Since originally reading The Busy Trap, I’ve tried to avoid using “busy” as a keyword in a standard response to someone’s inquiry into my well-being (which of course, as a human, I often fail at). I’ve also tried to stop thinking about having a consistent stream of opportunities for work and fun as things that happen to me and instead as things I create and embrace to build a fulfilling life for myself.
And now that I’m “running my own business” (and by that I mean—doing work I know how to do, and figuring the rest out along the way), I’m getting even more “pick your brain?” and “catch up?” coffee or drink requests than I was before. Admittedly, it’s been hard for me to justify which meetings to take and which to politely decline, because the reality is that I earn a living by the minutes I can commit to client work. It’s a pickle, because my time, like everyone else’s, is precious…but also because I’m a full-blown E and I legitimately love these meet-up opportunities.

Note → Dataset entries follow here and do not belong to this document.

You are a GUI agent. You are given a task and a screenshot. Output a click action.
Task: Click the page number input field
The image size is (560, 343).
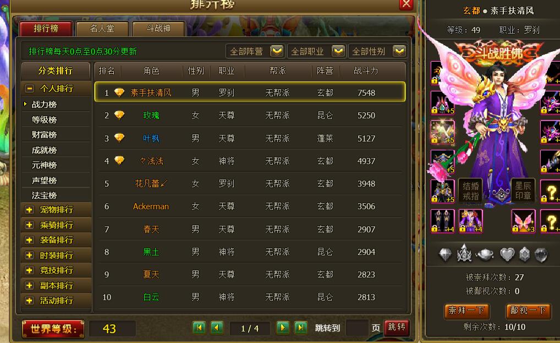(357, 328)

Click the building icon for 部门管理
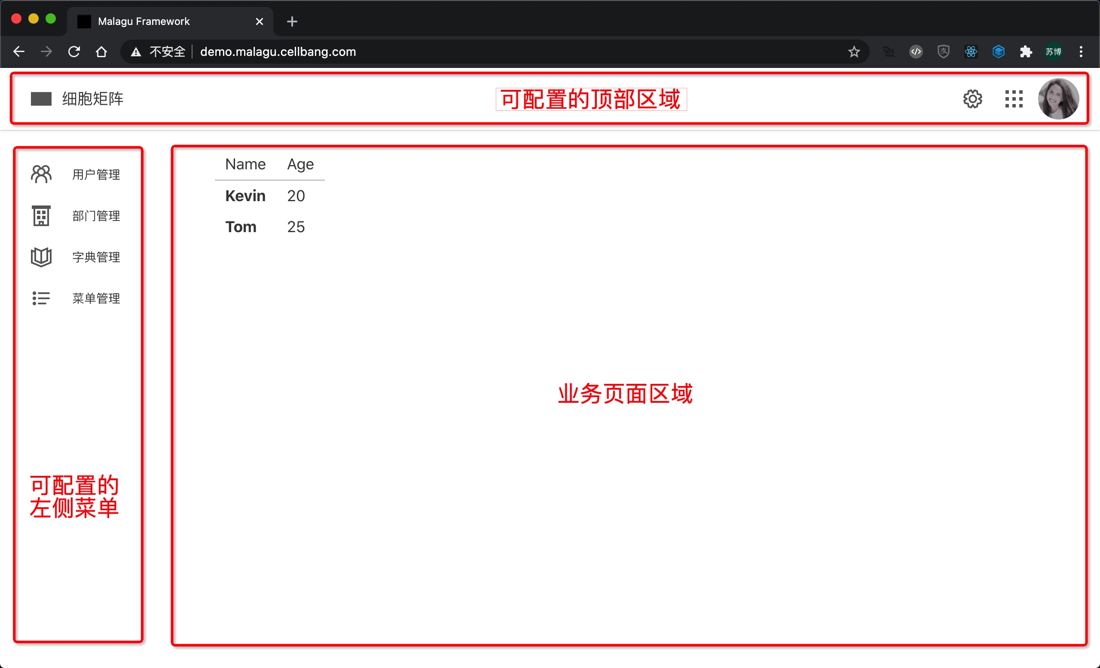pos(41,216)
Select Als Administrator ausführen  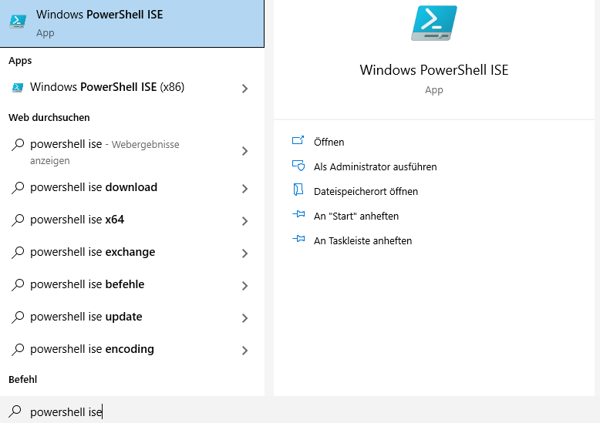[375, 166]
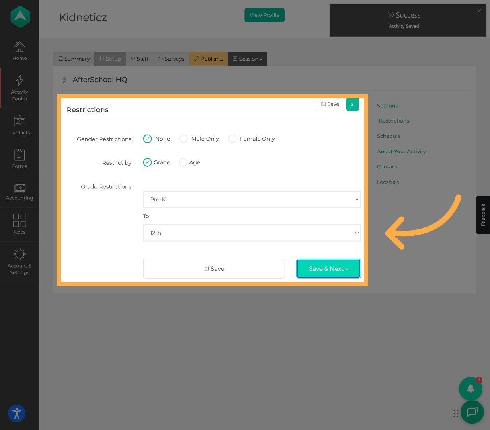This screenshot has height=430, width=490.
Task: Open the Forms sidebar icon
Action: tap(20, 159)
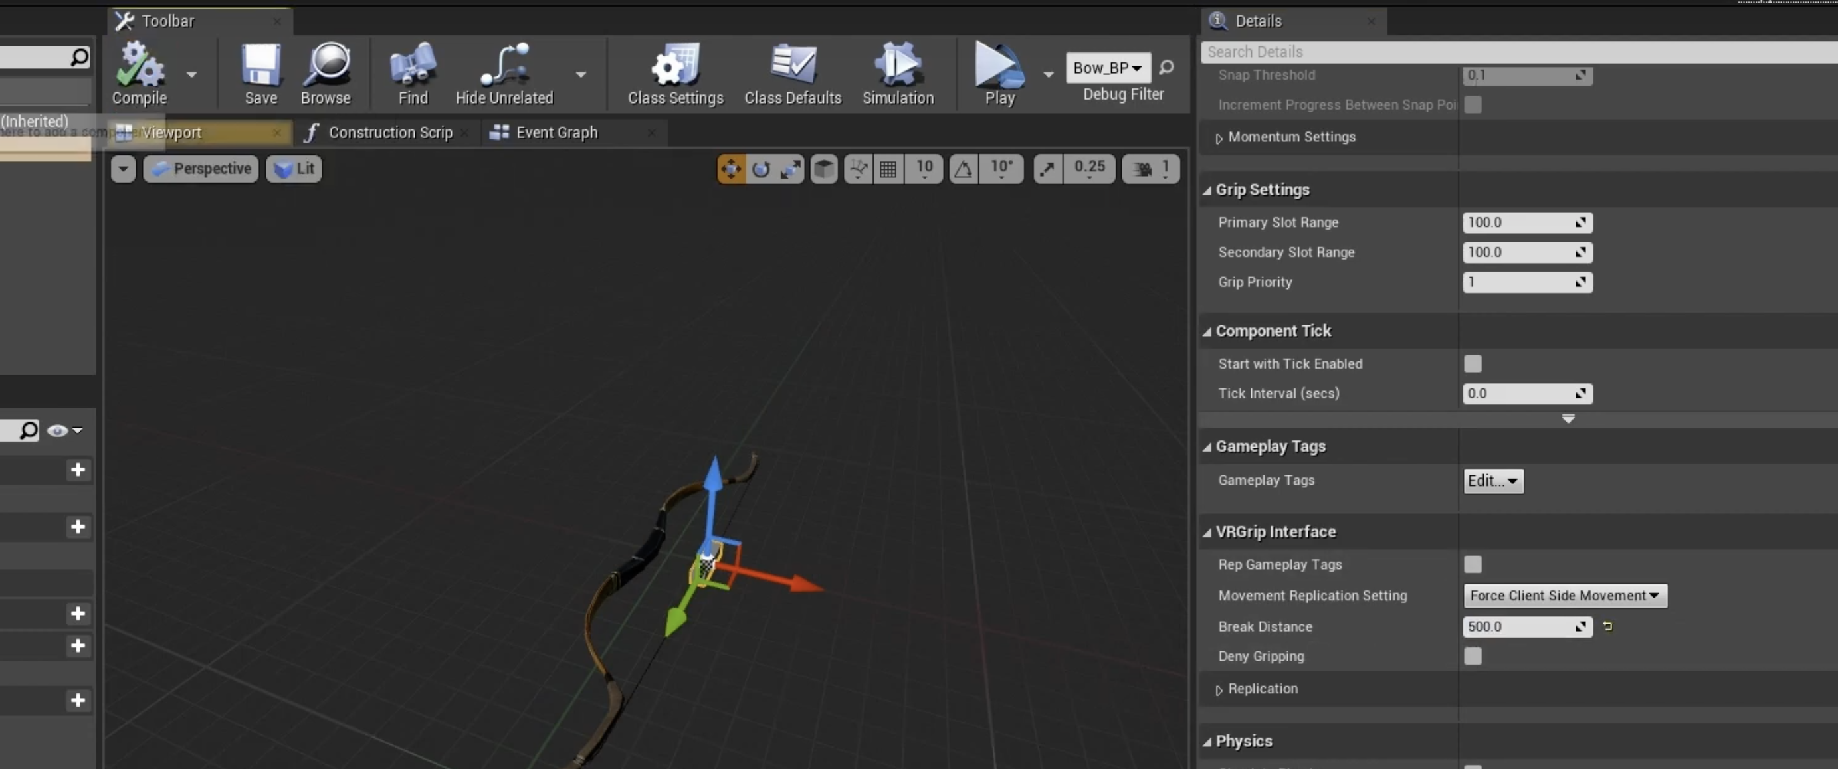Image resolution: width=1838 pixels, height=769 pixels.
Task: Click the Gameplay Tags Edit button
Action: pyautogui.click(x=1493, y=481)
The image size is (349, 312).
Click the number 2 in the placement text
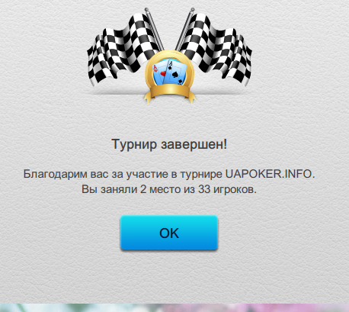143,189
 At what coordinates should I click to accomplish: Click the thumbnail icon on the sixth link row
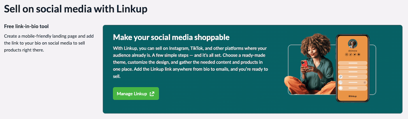click(341, 88)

Last week at CoCo’s first unlea(she)d event, Nancy Lyons said something that resonated with me. She suggested that we, as people in this pickle (my word, not hers), should always take that coffee because not one of us got to where we are by ourselves. I will always attribute much of my opportunities and success to the people I’ve met, the network I’ve built. To those I now call friends, colleagues, former bosses, even acquaintances. To people who’ve made time for coffee or a drink with me.
Yes, you’re probably busy. And yes, sometimes it might feel like you’re trapped, and that you’re not in control. But remember:
The present hysteria is not a necessary or inevitable condition of life; it’s something we’ve chosen, if only by our acquiescence to it. – The ‘Busy’ Trap, Tim Kreider
And remember the people who’ve made time for you.